#### Work to be completed
Could you set down the listing below exactly, leaving out its pictures?
::: Records for this task :::
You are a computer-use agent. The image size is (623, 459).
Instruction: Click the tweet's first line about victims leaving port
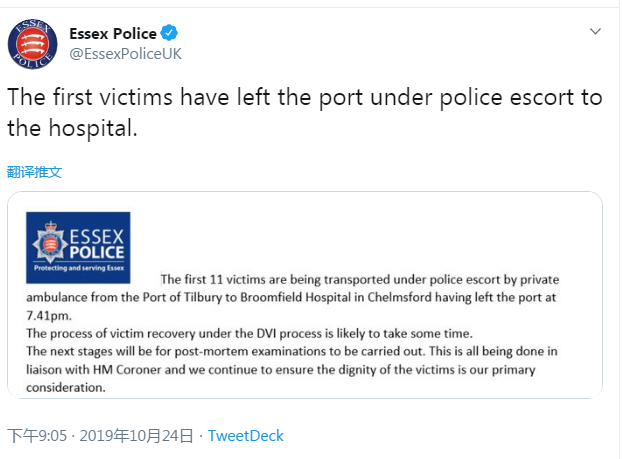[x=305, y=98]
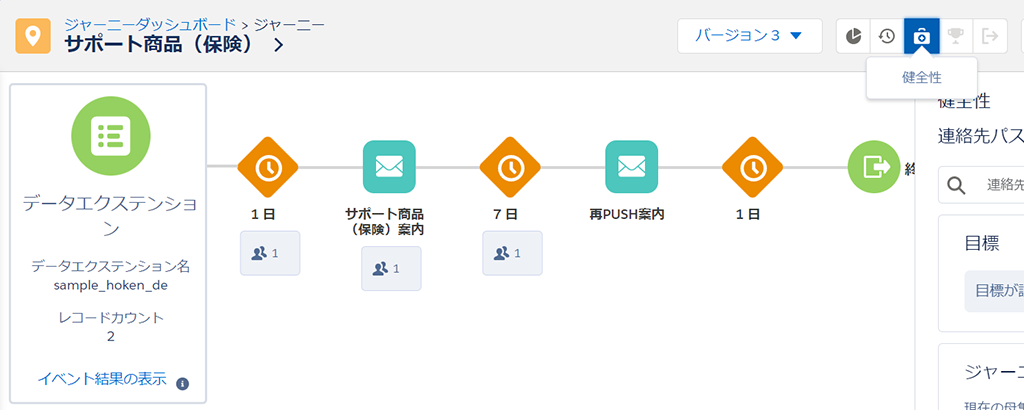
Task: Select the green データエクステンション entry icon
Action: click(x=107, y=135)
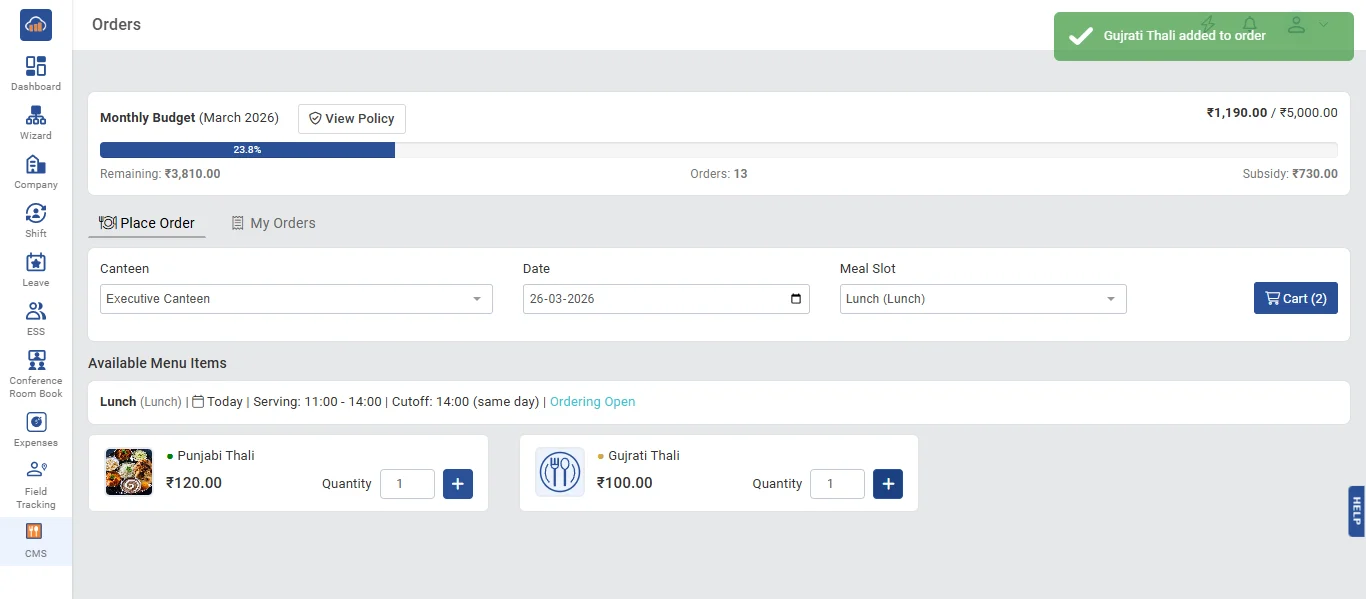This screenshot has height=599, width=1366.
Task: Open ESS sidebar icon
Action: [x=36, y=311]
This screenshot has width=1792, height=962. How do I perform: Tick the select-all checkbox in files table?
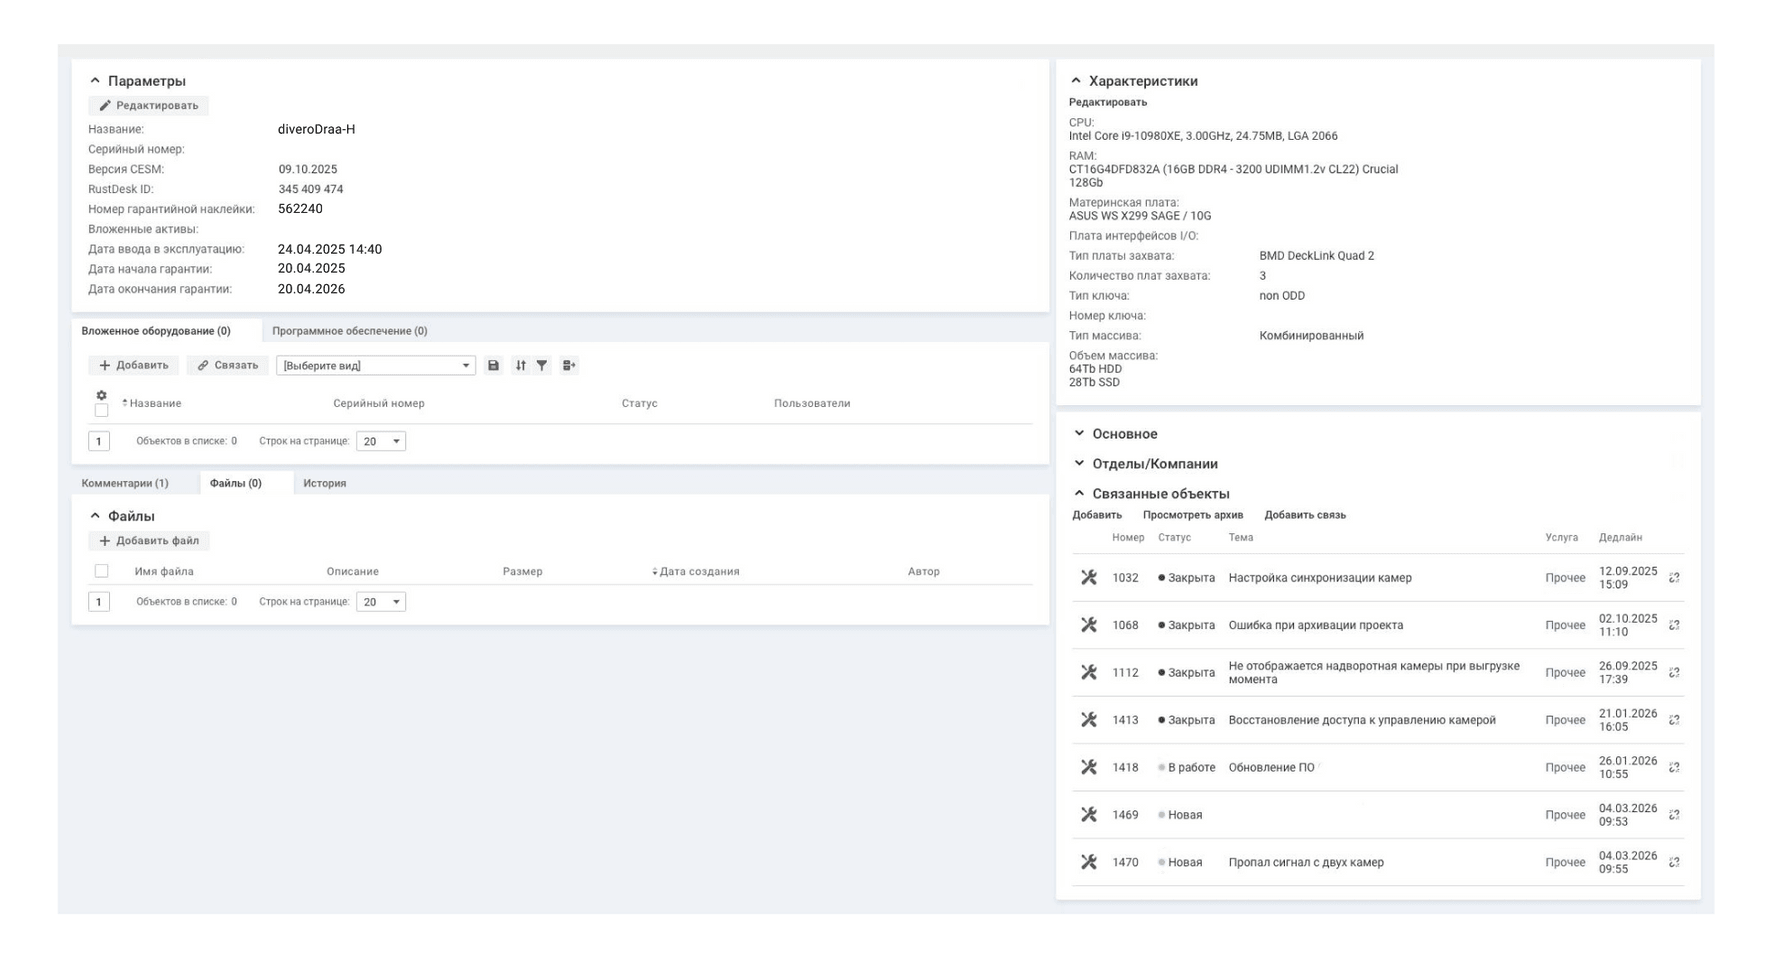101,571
:::
#### Answer to this exercise
You are a computer-use agent. The image size is (623, 459).
Instruction: Click the tweet's first line about victims leaving port
[x=305, y=98]
Task: Select the green データエクステンション entry icon
Action: click(x=107, y=135)
This screenshot has height=599, width=1366.
Task: Open ESS sidebar icon
Action: [x=36, y=311]
This screenshot has width=1792, height=962. How do I perform: Tick the select-all checkbox in files table?
101,571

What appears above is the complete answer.